**Source records**
# # # # #
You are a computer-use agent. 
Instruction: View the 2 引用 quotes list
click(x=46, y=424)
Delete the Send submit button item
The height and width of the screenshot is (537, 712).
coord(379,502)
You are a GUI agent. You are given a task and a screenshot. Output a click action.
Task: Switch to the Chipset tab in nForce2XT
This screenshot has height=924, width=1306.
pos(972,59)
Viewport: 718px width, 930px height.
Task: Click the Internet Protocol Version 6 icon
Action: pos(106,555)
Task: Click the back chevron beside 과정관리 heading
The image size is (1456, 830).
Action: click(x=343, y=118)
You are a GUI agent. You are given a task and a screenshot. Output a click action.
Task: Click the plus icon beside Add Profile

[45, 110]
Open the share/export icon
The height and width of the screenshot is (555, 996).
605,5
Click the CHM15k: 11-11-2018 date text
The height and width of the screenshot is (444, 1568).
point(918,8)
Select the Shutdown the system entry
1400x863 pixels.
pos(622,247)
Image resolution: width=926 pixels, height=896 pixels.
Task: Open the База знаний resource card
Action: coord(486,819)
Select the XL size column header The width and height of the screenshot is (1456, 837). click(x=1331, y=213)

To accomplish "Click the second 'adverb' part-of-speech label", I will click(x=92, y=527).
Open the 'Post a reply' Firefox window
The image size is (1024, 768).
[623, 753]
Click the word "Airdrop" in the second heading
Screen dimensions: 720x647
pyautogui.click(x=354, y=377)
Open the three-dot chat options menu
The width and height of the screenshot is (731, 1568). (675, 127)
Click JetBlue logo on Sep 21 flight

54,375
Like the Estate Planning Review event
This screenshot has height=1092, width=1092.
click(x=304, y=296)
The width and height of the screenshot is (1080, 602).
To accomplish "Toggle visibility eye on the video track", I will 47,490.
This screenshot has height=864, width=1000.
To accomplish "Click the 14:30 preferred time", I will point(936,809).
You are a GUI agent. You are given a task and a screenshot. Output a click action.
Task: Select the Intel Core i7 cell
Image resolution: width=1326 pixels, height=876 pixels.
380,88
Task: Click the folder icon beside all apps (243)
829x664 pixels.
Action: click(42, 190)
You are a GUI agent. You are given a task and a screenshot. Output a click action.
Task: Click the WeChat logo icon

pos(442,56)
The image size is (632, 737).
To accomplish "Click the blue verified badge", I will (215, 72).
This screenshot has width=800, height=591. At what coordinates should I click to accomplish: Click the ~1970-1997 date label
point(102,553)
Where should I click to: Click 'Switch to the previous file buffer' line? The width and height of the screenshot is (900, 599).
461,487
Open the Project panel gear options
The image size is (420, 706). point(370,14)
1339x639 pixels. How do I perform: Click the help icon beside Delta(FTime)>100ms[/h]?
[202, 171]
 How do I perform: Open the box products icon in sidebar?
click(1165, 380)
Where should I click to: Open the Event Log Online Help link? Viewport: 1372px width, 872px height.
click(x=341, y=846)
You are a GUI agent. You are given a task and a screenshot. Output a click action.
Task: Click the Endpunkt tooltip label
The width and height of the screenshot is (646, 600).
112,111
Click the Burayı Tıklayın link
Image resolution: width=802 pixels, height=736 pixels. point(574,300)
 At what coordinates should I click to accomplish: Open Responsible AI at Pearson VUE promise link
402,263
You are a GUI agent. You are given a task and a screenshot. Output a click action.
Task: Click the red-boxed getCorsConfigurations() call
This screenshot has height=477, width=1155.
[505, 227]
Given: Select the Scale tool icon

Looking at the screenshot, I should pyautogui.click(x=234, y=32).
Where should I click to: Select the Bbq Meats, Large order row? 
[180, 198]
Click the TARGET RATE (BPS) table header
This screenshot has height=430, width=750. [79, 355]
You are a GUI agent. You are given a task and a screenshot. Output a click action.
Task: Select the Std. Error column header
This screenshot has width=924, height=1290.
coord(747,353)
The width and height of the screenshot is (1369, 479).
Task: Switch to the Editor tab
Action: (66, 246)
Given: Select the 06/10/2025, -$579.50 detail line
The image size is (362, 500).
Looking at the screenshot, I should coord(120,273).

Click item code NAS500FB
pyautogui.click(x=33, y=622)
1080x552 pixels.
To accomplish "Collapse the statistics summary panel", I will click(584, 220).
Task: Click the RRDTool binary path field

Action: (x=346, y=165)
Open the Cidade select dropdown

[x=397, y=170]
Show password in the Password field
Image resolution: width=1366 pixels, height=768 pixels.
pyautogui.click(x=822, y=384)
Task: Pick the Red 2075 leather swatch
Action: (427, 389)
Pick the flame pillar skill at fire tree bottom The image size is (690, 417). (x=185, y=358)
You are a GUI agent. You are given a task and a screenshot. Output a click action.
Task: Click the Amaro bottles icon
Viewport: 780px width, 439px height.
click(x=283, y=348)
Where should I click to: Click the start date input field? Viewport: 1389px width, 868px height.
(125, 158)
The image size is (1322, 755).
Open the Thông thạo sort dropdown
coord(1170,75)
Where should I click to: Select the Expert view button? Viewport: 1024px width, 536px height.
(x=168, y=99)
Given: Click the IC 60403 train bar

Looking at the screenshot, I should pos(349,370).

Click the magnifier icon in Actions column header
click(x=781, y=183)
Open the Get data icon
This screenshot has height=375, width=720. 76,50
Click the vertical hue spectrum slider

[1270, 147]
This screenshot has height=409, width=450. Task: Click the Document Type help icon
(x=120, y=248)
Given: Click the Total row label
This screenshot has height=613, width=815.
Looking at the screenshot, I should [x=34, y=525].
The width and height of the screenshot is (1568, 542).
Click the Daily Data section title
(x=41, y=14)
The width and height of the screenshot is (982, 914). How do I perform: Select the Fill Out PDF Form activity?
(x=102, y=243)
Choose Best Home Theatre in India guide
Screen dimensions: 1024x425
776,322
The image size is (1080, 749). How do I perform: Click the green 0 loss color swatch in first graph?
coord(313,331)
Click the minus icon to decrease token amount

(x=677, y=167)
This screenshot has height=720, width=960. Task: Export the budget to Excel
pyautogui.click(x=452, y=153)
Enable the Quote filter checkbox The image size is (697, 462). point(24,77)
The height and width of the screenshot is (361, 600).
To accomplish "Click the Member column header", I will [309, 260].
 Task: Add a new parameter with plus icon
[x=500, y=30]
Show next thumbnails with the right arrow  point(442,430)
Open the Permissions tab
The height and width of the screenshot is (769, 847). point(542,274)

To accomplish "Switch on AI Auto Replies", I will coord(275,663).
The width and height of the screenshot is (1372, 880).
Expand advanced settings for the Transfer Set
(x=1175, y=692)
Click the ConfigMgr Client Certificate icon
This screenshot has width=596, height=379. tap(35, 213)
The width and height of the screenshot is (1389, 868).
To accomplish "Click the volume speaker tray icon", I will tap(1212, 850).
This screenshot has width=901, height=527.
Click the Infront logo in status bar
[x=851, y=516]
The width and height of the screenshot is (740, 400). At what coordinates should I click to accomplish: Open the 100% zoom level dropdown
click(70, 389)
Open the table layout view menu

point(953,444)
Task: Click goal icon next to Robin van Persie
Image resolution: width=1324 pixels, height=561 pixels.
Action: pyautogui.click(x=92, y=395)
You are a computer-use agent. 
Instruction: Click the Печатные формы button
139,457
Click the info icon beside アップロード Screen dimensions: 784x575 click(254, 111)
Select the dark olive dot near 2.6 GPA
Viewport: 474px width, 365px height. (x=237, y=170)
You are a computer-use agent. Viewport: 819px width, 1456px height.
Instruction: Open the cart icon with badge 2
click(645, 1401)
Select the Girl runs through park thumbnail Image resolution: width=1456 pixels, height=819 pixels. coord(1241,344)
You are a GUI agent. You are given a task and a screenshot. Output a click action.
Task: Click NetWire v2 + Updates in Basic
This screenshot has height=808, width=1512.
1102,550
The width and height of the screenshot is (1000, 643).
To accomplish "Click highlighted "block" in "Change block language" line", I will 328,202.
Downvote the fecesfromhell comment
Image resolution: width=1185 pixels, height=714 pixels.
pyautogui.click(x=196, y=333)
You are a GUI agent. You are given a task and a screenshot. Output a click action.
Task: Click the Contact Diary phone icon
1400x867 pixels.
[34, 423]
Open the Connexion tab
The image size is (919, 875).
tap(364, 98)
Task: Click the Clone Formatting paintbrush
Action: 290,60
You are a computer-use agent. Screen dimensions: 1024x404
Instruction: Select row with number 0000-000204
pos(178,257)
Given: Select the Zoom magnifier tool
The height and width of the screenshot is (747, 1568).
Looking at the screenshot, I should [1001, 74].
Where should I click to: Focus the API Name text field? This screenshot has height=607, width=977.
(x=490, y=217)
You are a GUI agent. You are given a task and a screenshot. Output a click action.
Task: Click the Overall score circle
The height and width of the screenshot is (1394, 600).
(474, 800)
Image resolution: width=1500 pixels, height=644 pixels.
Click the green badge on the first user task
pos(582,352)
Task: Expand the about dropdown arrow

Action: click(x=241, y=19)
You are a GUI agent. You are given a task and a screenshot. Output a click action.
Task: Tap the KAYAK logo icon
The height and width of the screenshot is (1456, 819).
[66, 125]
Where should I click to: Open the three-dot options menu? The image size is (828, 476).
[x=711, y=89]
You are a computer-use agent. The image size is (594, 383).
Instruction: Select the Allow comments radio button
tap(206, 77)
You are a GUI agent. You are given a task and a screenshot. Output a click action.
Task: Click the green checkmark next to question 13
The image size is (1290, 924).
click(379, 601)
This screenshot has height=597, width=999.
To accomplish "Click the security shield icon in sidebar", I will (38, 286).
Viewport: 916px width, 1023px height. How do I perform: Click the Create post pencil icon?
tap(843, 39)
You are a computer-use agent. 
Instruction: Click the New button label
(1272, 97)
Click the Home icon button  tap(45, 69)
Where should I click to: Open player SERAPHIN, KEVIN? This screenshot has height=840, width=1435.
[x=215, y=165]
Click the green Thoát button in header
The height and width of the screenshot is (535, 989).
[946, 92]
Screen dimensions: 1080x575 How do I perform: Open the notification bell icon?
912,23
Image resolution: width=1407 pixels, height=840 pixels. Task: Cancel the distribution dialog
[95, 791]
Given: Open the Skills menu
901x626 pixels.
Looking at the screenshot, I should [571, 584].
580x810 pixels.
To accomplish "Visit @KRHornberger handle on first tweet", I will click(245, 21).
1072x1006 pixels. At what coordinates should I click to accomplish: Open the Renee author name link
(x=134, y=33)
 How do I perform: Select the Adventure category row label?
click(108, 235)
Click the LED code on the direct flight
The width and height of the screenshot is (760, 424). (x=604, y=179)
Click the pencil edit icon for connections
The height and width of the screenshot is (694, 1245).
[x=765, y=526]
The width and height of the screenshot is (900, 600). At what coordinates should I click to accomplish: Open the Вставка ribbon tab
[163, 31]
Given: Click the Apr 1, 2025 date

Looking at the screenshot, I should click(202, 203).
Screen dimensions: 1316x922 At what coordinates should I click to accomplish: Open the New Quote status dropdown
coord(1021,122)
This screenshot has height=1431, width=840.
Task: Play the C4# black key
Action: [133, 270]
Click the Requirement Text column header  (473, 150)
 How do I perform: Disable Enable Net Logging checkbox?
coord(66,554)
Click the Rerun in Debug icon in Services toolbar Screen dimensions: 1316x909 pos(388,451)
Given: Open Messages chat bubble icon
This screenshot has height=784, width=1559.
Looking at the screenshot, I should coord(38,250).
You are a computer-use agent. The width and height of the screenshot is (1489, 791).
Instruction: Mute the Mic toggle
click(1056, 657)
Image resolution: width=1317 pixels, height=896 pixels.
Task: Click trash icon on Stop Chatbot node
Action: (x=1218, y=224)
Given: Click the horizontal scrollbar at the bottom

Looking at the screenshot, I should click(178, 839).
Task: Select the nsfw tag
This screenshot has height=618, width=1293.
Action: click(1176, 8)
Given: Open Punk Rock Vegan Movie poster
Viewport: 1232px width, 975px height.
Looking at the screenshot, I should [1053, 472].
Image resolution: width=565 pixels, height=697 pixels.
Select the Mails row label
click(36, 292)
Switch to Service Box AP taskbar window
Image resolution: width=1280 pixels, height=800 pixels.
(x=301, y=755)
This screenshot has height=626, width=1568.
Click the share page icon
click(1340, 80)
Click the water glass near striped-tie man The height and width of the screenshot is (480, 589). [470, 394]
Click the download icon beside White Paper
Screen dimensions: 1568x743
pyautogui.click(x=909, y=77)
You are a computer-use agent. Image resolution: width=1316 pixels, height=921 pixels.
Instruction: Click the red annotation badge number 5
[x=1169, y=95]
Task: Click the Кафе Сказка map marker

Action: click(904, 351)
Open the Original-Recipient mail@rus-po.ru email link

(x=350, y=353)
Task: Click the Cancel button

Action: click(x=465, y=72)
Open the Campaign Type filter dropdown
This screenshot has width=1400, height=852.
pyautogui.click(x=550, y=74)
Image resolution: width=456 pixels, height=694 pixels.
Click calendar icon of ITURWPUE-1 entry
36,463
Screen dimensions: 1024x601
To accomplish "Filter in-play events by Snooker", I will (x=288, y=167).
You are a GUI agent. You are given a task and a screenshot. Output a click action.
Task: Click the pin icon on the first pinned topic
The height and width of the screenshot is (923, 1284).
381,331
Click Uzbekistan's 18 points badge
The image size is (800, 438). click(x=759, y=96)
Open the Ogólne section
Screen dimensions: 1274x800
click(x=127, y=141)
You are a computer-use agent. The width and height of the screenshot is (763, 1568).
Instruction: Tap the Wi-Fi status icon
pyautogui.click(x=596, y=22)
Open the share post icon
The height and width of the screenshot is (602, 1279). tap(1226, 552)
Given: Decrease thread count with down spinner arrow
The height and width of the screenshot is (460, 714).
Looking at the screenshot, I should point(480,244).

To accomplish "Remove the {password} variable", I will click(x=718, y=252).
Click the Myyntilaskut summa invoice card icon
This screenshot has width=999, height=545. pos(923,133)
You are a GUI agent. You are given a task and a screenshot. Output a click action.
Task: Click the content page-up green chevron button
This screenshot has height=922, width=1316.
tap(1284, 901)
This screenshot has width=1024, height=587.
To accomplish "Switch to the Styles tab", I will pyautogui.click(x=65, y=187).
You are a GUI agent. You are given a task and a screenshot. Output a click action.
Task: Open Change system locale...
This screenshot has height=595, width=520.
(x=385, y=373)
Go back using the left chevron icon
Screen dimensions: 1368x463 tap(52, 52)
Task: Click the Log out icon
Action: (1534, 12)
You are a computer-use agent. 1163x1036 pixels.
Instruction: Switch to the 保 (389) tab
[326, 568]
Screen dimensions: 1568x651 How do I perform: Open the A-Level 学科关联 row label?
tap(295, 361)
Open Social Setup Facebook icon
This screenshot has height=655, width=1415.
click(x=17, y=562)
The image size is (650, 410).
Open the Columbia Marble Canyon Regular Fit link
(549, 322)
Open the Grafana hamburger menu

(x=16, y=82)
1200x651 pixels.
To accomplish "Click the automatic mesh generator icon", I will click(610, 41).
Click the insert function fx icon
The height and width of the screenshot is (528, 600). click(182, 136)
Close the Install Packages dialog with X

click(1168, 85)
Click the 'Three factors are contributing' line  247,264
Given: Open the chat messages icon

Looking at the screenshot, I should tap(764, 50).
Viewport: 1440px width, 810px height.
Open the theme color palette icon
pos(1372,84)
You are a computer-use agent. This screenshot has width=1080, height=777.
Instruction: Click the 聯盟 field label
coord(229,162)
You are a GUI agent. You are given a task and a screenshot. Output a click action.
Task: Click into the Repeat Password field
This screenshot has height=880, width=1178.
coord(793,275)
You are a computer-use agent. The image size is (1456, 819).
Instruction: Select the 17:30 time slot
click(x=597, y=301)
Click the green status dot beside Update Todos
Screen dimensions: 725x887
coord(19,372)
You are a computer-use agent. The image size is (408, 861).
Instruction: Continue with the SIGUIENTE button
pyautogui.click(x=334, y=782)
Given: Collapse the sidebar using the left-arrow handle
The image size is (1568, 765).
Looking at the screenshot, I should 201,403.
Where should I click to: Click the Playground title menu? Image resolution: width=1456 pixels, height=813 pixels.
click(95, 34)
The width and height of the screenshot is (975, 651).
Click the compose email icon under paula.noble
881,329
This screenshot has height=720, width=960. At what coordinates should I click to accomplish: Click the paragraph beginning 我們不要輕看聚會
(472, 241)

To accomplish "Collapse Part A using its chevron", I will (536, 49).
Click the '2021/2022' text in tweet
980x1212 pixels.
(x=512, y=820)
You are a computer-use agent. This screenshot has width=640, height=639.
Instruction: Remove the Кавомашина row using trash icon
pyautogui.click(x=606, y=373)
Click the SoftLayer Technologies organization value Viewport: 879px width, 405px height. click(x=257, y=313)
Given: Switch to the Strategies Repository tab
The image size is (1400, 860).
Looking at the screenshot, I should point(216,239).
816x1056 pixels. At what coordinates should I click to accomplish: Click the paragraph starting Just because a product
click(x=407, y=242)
# # # # #
**Required action**
Write out only the lines that run from the line containing "Task: Click the Contact Diary phone icon" through the line containing "You are a computer-use agent. The image size is (594, 383).", both included, exactly as they appear above.

**Answer box**
Task: Click the Contact Diary phone icon
1400x867 pixels.
[34, 423]
Open the Connexion tab
The image size is (919, 875).
tap(364, 98)
Task: Click the Clone Formatting paintbrush
Action: 290,60
You are a computer-use agent. Screen dimensions: 1024x404
Instruction: Select row with number 0000-000204
pos(178,257)
Given: Select the Zoom magnifier tool
The height and width of the screenshot is (747, 1568).
Looking at the screenshot, I should [1001, 74].
Where should I click to: Focus the API Name text field? This screenshot has height=607, width=977.
(x=490, y=217)
You are a GUI agent. You are given a task and a screenshot. Output a click action.
Task: Click the Overall score circle
The height and width of the screenshot is (1394, 600).
(474, 800)
Image resolution: width=1500 pixels, height=644 pixels.
Click the green badge on the first user task
pos(582,352)
Task: Expand the about dropdown arrow

Action: click(x=241, y=19)
You are a GUI agent. You are given a task and a screenshot. Output a click action.
Task: Tap the KAYAK logo icon
The height and width of the screenshot is (1456, 819).
[66, 125]
Where should I click to: Open the three-dot options menu? The image size is (828, 476).
[x=711, y=89]
You are a computer-use agent. The image size is (594, 383).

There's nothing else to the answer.